[What the exercise asks] Every line from the one containing "Ask a question [button] (159, 1141)" to the end of the records below must be copied exactly, and no pictures may be included.

[Data for this task]
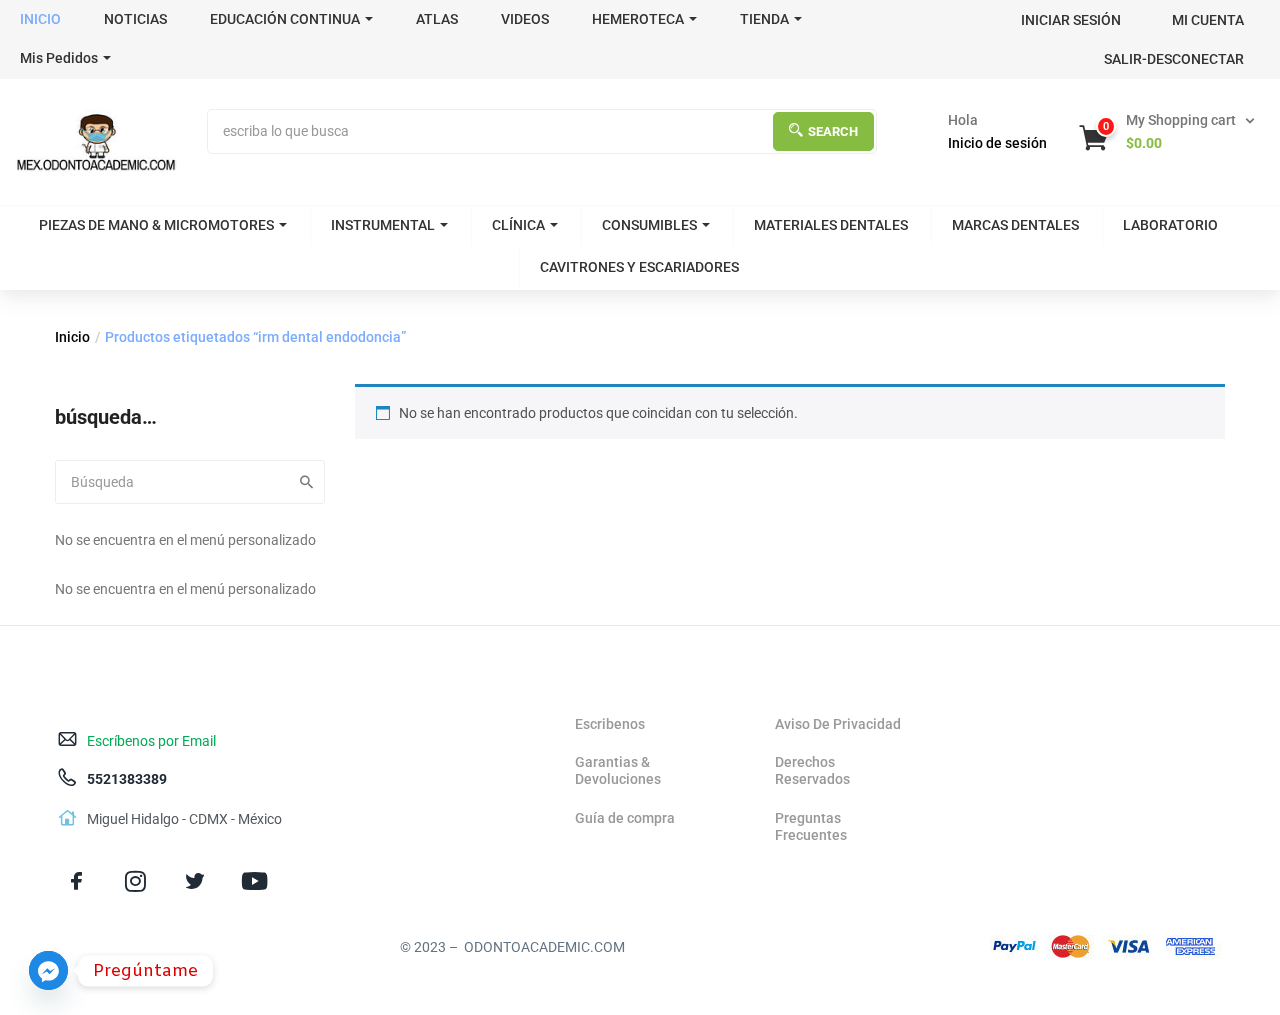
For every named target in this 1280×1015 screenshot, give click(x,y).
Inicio (72, 337)
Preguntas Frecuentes (811, 826)
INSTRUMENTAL (383, 225)
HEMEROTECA (638, 19)
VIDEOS (525, 19)
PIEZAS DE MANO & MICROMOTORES (156, 225)
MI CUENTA (1208, 20)
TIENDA (764, 19)
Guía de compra (625, 818)
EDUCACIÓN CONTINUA (285, 19)
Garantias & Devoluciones (618, 770)
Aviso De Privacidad (838, 724)
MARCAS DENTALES (1015, 225)
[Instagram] (135, 881)
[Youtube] (254, 881)
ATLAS (437, 19)
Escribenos (610, 724)
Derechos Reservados (812, 770)
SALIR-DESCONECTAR (1174, 59)
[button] (1169, 132)
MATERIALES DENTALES (831, 225)
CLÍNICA (518, 225)
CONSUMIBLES (649, 225)
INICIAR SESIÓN (1071, 20)
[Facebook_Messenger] (48, 970)
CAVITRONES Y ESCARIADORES (639, 267)
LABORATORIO (1170, 225)
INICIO (40, 19)
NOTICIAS (135, 19)
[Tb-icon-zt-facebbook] (76, 881)
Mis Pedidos (59, 58)
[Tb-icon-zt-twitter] (194, 881)
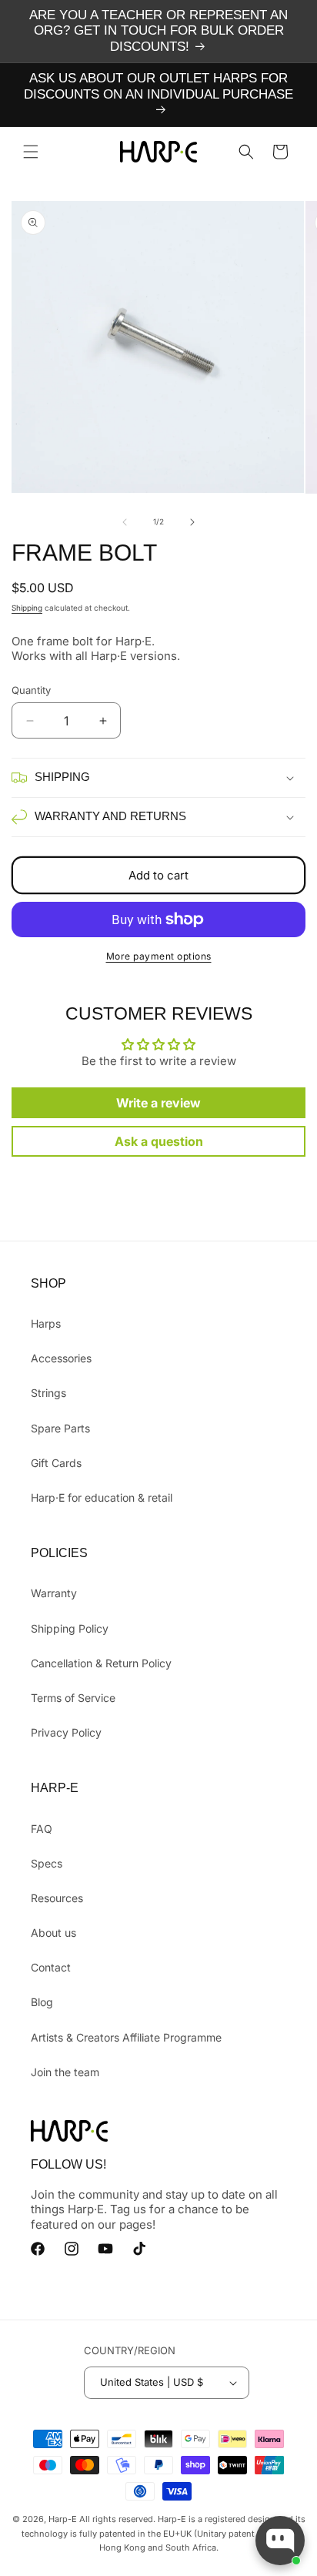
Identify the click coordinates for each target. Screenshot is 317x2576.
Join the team (65, 2072)
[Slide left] (125, 522)
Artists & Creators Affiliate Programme (126, 2037)
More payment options (159, 956)
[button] (31, 152)
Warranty (54, 1593)
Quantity (31, 690)
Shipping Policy (69, 1628)
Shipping (27, 607)
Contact (51, 1967)
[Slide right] (192, 522)
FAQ (41, 1828)
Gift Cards (56, 1462)
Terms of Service (73, 1697)
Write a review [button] (158, 1102)
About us (53, 1932)
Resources (57, 1897)
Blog (42, 2001)
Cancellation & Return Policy (101, 1663)
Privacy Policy (66, 1732)
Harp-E (62, 2519)
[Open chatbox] (280, 2540)
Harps (46, 1323)
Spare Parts (60, 1428)
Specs (46, 1863)
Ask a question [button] (159, 1141)
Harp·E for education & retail (101, 1497)
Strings (48, 1392)
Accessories (61, 1358)
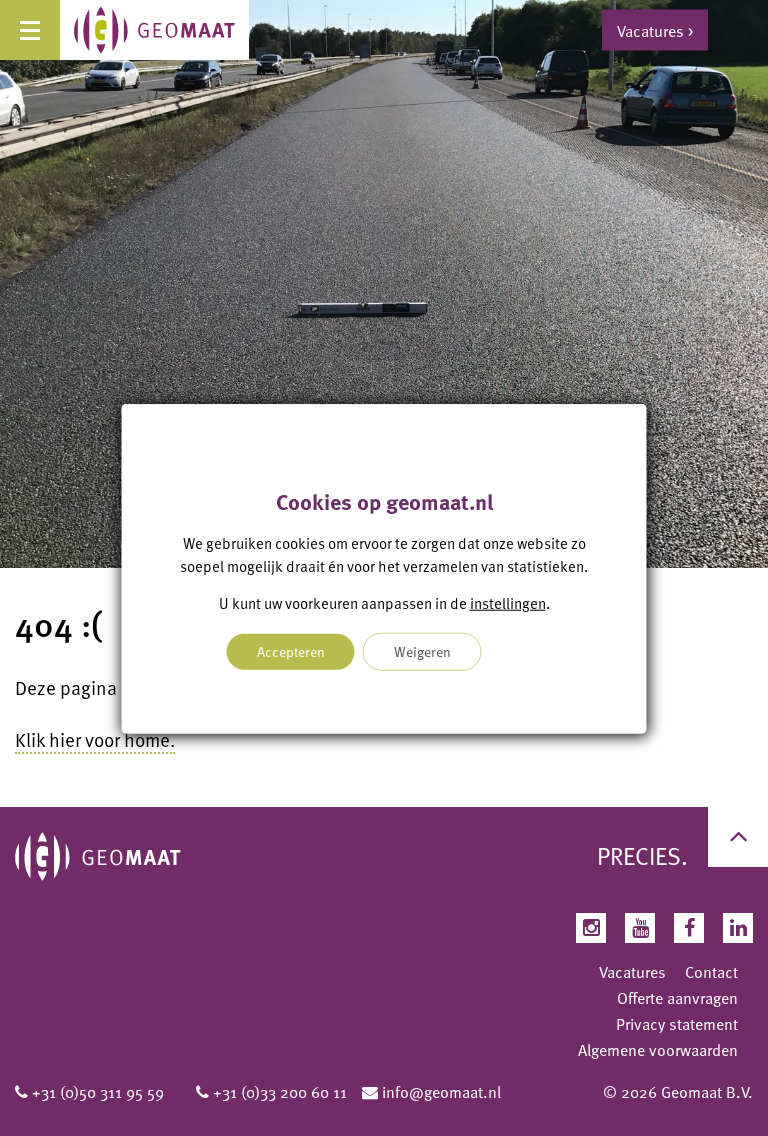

[Response box]
Ask a question [button] (159, 1141)
Harp·E for education & retail (101, 1497)
Strings (48, 1392)
Accessories (61, 1358)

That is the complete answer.